Blow That Star Dust

It’s been raining stars all night, silver dust
like crust of bread falling from the table.
Shooting stars bring luck if there’s one at a time
but when there is such a profuse shower
with hundreds of them descending on my roof
I appear like a ghost with a silver halo.

Oh for a full moon night with a starless sky.

Catch each one of them: use glass bowls with water,
hear the celestial visitors hiss angrily, sigh as they choke.
Don’t let them scar, char your roof; blow the carbon dusts,
the soot that settles on your bougainvillea flowers
before they smother the magentaness that the seeds carry.
Persuade jasmines take the stars into their scented bosom,
caterpillars spin the luminescent jewel into their cocoon
to birth silver butterflies that light up a moonless night.

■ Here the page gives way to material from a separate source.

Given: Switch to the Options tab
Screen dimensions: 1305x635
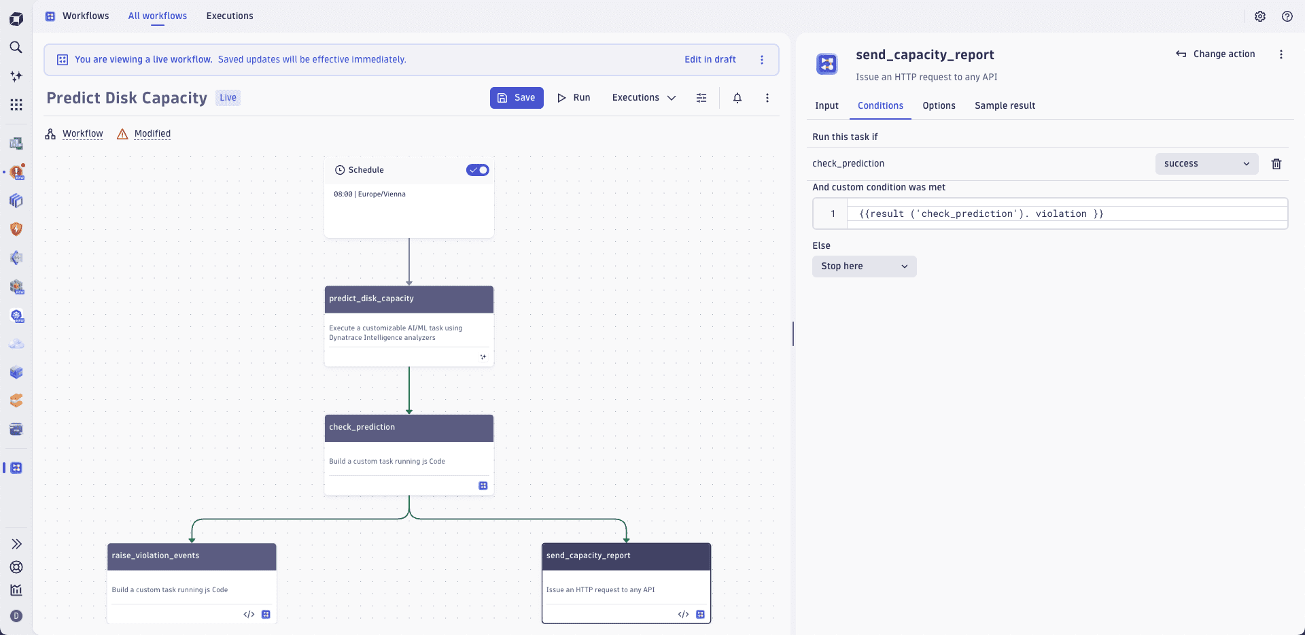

But now,
 

for a full moon night with a starless sky.

That magical night I collected all stars but one,
the faintest one that I made my wish on,
sent prayers to the blur of energy dissipating in space.
Vacuum of emptiness sucked me to the quiet centre
where the wind dropped, earth stopped its throb,
heart beat slowed and the blood in the veins stilled

on that full moon light with a starless sky.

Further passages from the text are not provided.